The Bible quite clearly shows the Genesis 12:3 blessing being passed along for several generations, bypassing the ancestors of the Palestinians.
God did provide their ancestors with blessings, but not the specific blessing of Genesis 12:3, which was the beginning of the old covenant.
Modern Palestinians are Arabs, descended from Abraham's son Ishmael (Ishmaelites - Wikipedia).
God told Abraham to pass his blessing on to his second son, Isaac, not to his son Ishmael.

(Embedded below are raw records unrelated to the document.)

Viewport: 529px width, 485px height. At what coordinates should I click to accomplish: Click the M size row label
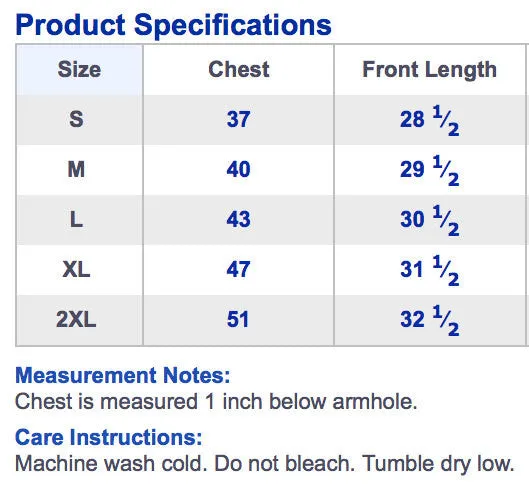[76, 169]
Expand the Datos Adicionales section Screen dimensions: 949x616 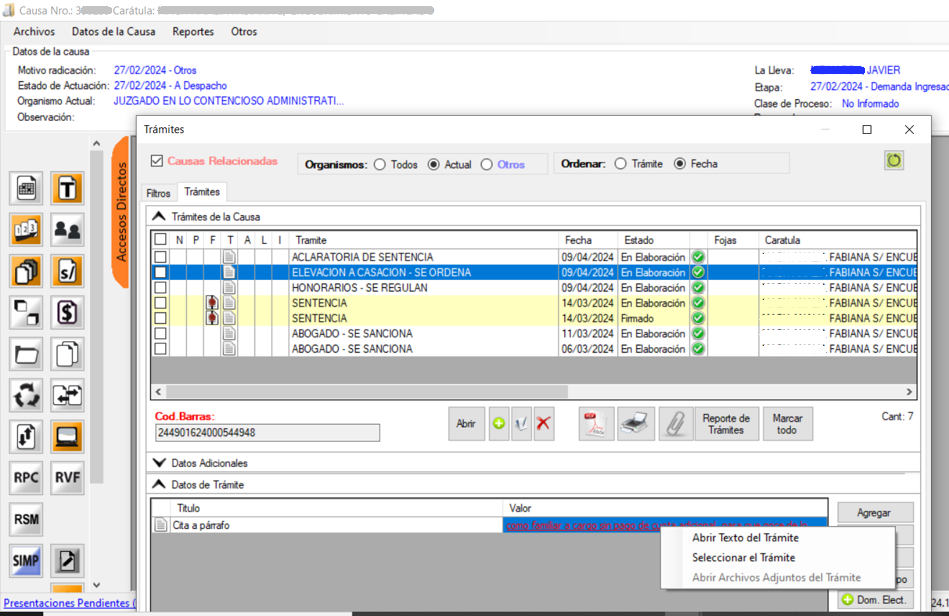coord(159,463)
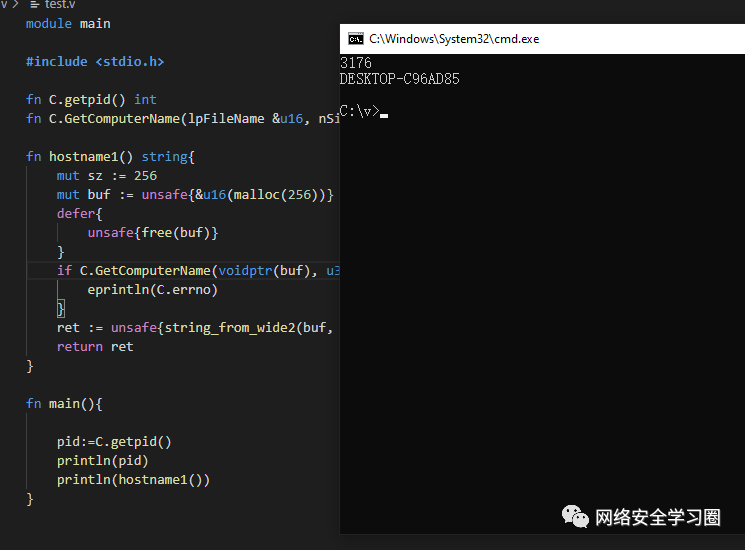Click the C:\v> command prompt line

(x=360, y=111)
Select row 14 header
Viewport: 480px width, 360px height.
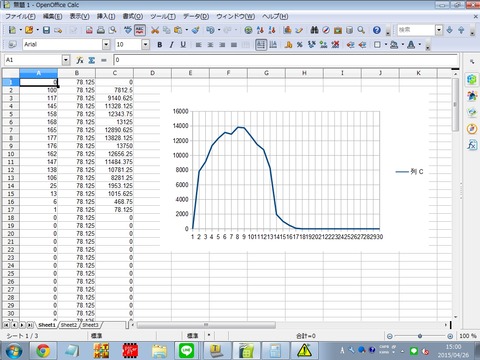point(11,186)
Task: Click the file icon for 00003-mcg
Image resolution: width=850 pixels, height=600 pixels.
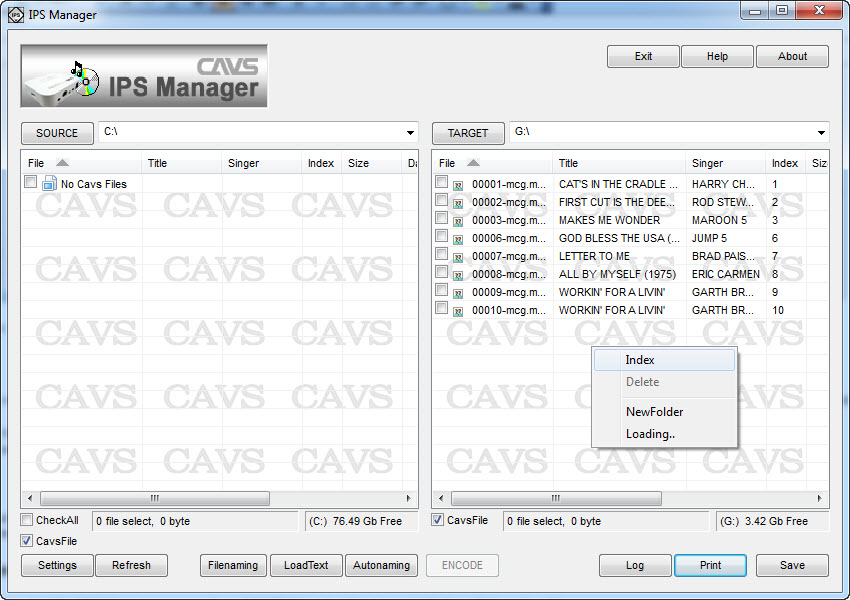Action: coord(458,221)
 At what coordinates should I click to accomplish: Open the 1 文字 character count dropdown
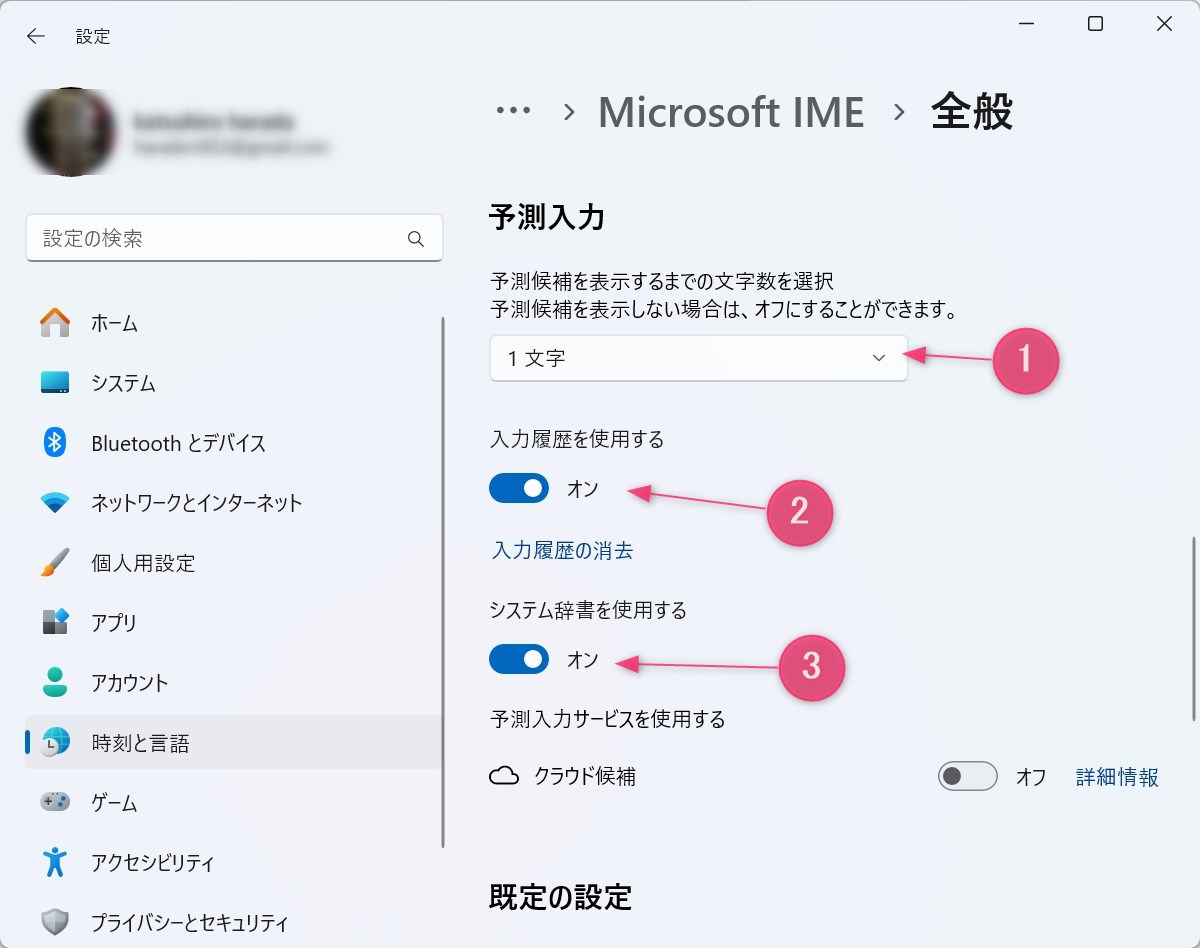(x=698, y=358)
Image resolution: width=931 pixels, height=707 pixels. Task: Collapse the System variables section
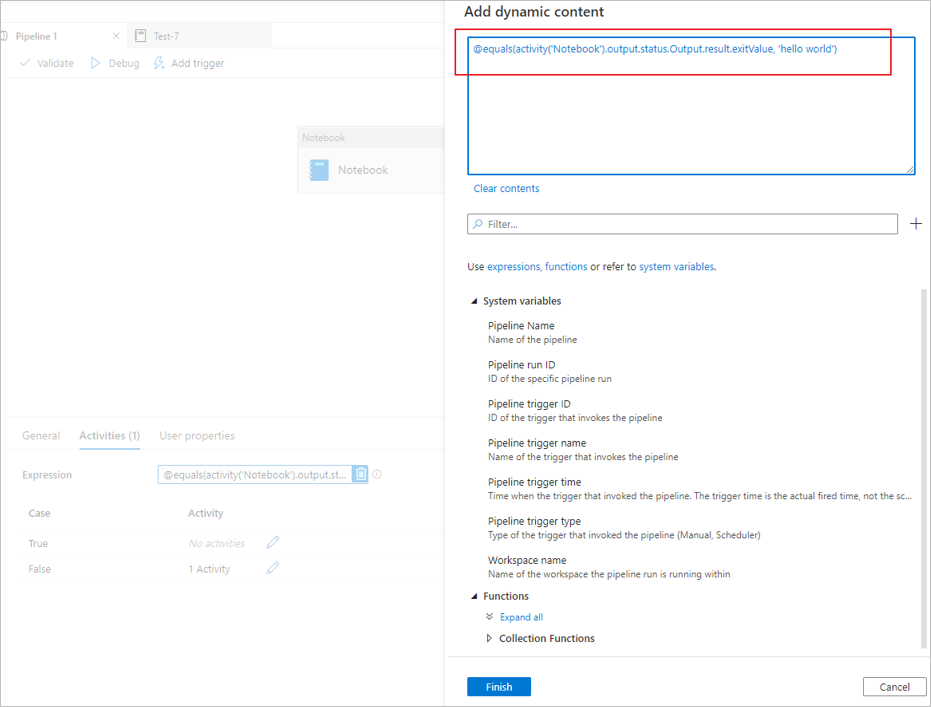tap(475, 300)
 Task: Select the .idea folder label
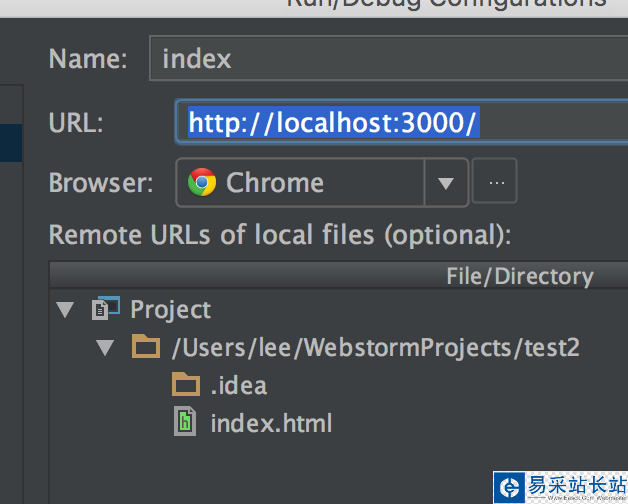pos(239,385)
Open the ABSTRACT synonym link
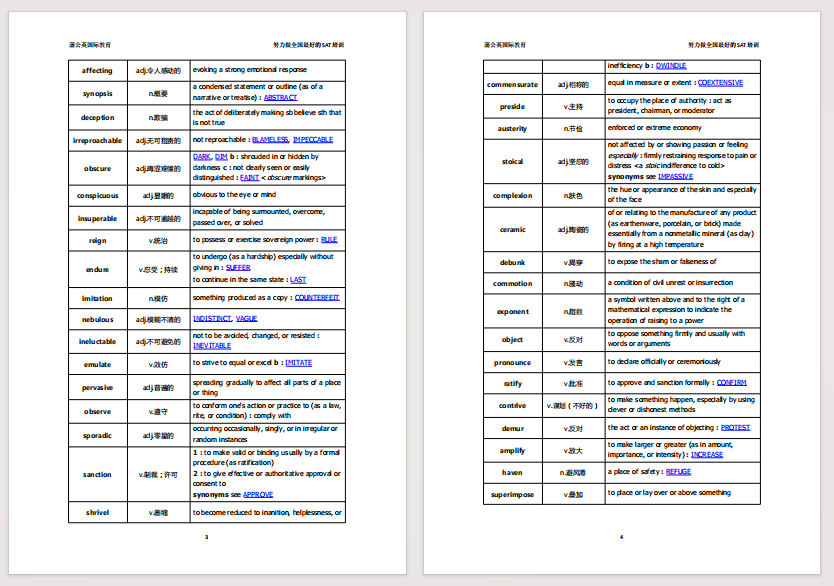Viewport: 834px width, 586px height. (280, 98)
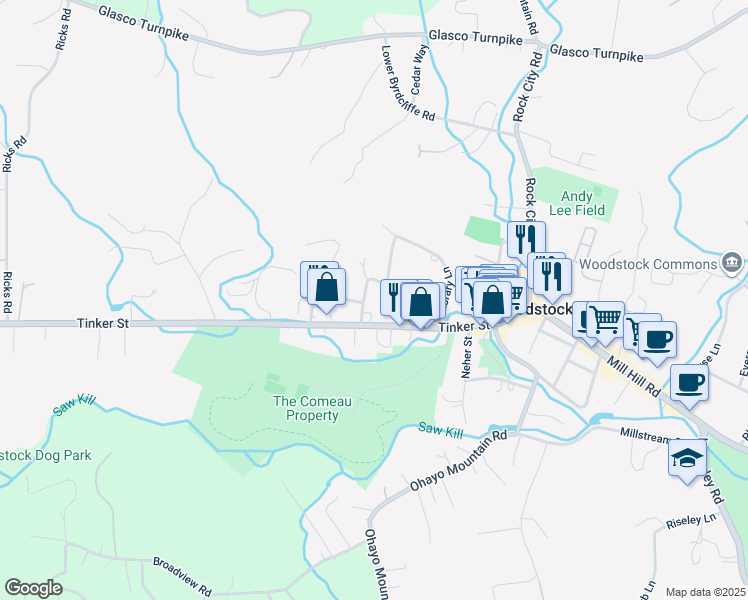Select the Saw Kill label near Ohayo Mountain Rd
748x600 pixels.
point(440,430)
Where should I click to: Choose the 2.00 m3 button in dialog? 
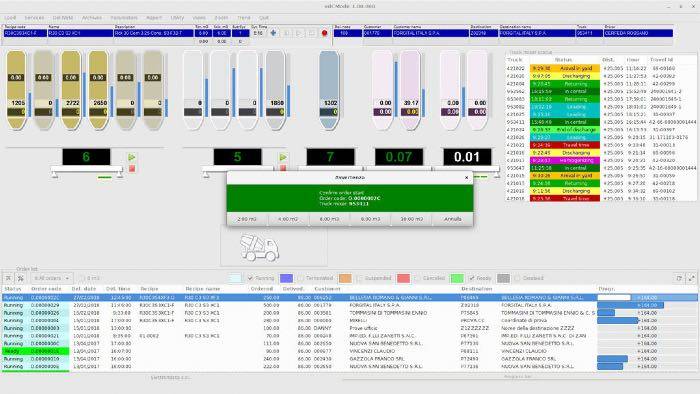click(247, 219)
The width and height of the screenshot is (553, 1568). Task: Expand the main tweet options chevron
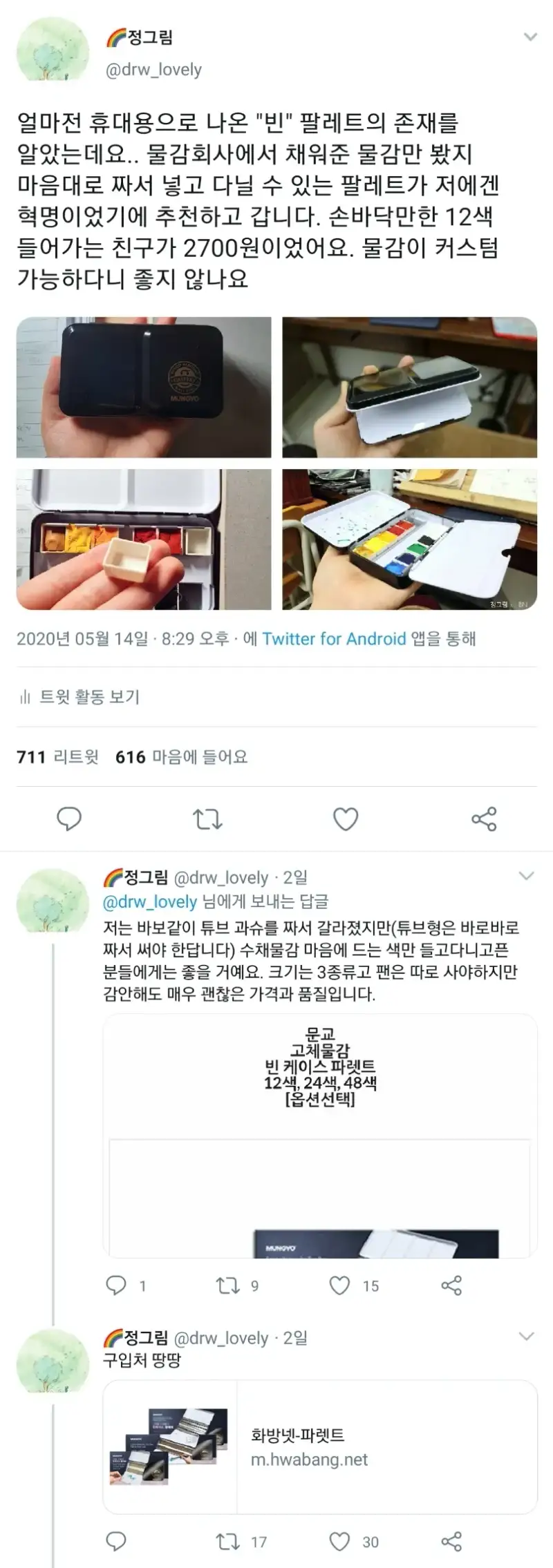pos(530,37)
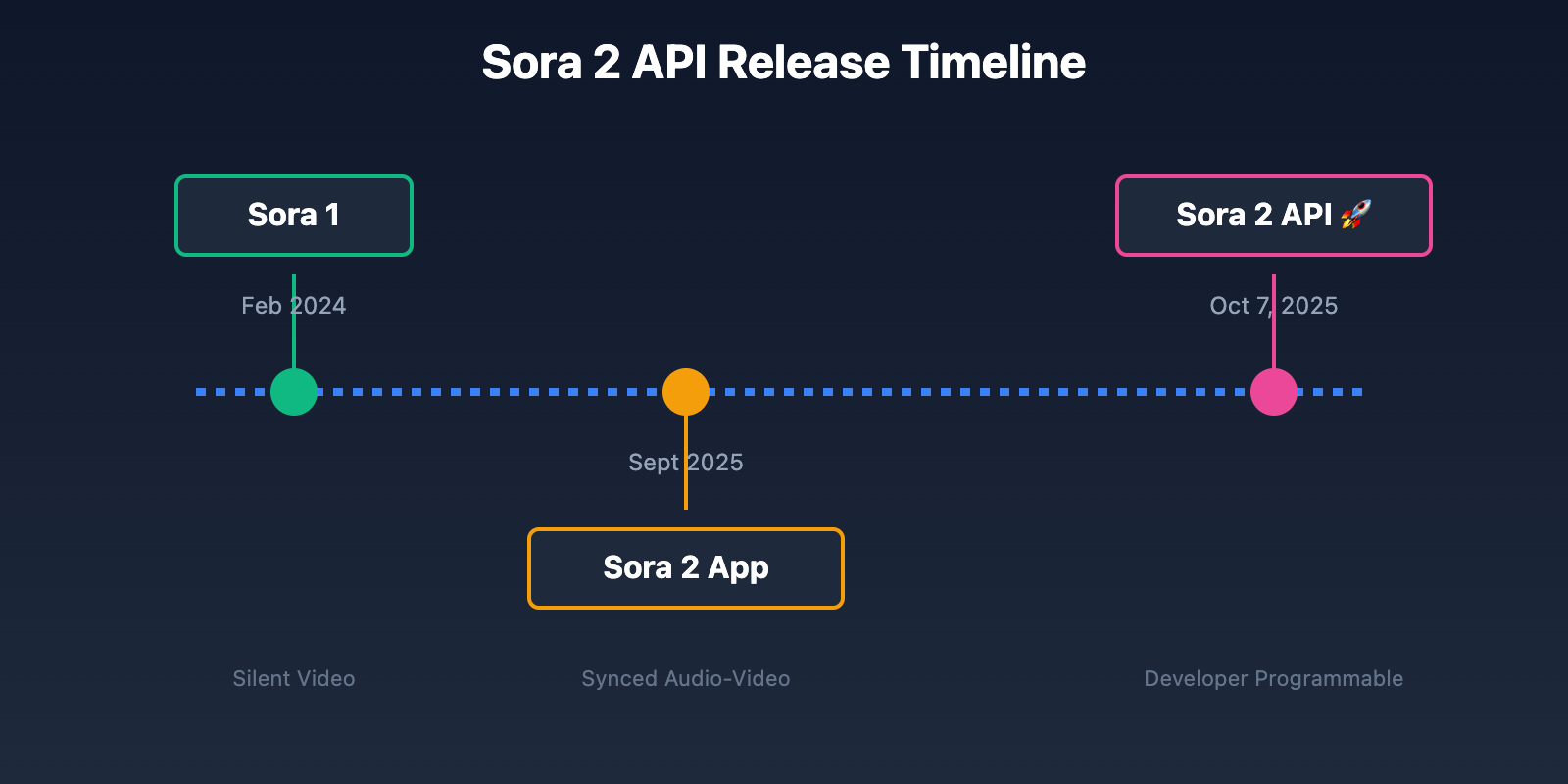
Task: Select the Sora 1 box
Action: pyautogui.click(x=294, y=216)
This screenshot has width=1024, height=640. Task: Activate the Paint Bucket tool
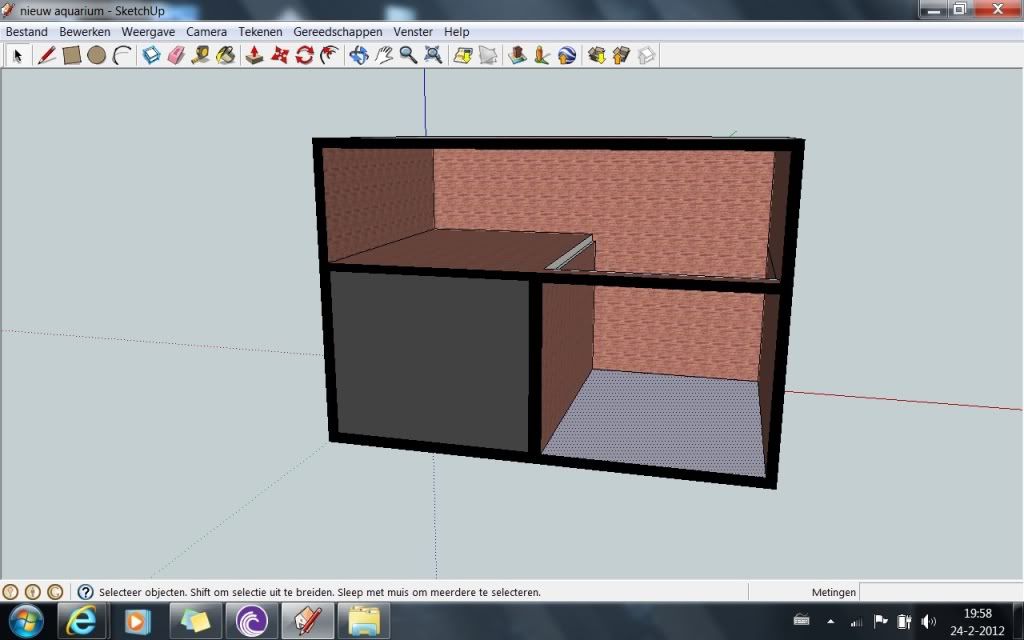(x=226, y=55)
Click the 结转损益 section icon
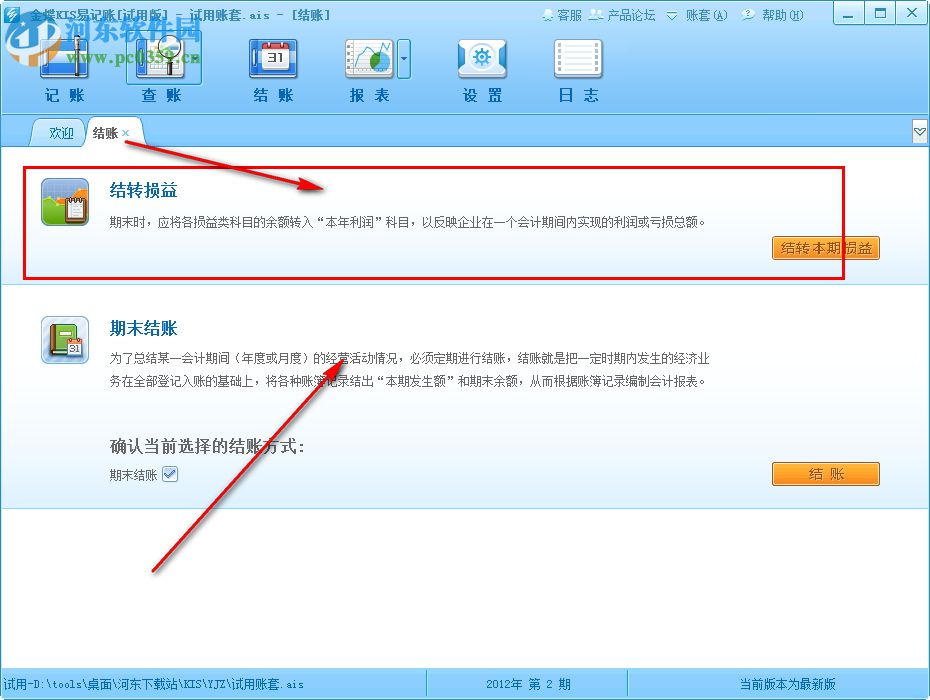 click(x=64, y=199)
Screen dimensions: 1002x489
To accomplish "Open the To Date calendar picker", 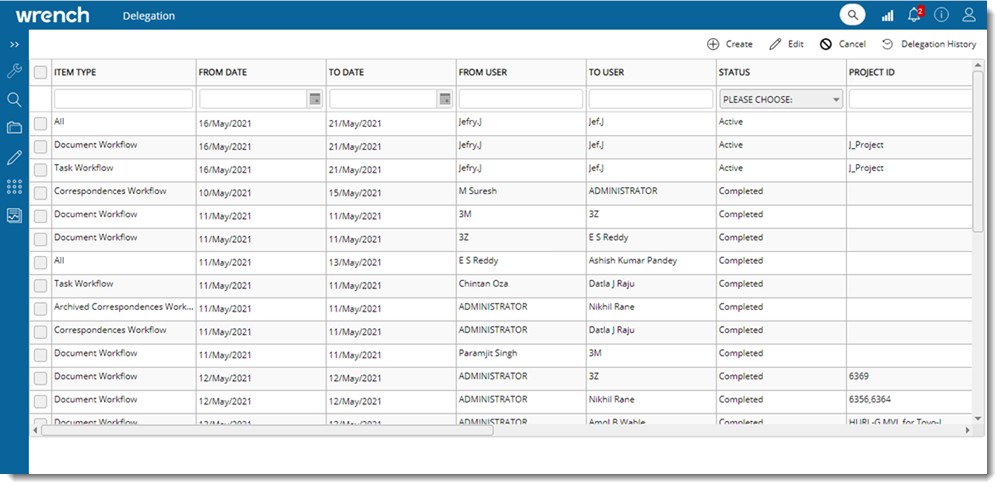I will [x=445, y=99].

God provided a separate blessing for Ishmael:
And God said, Sarah thy wife shall bear thee a son indeed; and thou shalt call his name Isaac: and I will establish my covenant with him for an everlasting covenant, and with his seed after him.
And as for Ishmael, I have heard thee: Behold, I have blessed him, and will make him fruitful, and will multiply him exceedingly; twelve princes shall he beget, and I will make him a great nation.
— Genesis 17:19,20
The Covenant that God made with Abraham was passed to Isaac, not to Ishmael, and so not to the ancestor nations of today's Palestinians.
Similarly, Isaac passed the blessing on to his son Jacob, not to his eldest son Esau, who had sold his right to the blessing to Jacob:
And Jacob said, Swear to me this day; and he sware unto him: and he sold his birthright unto Jacob.
— Genesis 25:33
Esau (also known as Edom - Wikipedia, possibly the ancestor of modern Turks) also received a blessing, but it was a different blessing (Gen 27:38), not part of Abraham's covenant with God.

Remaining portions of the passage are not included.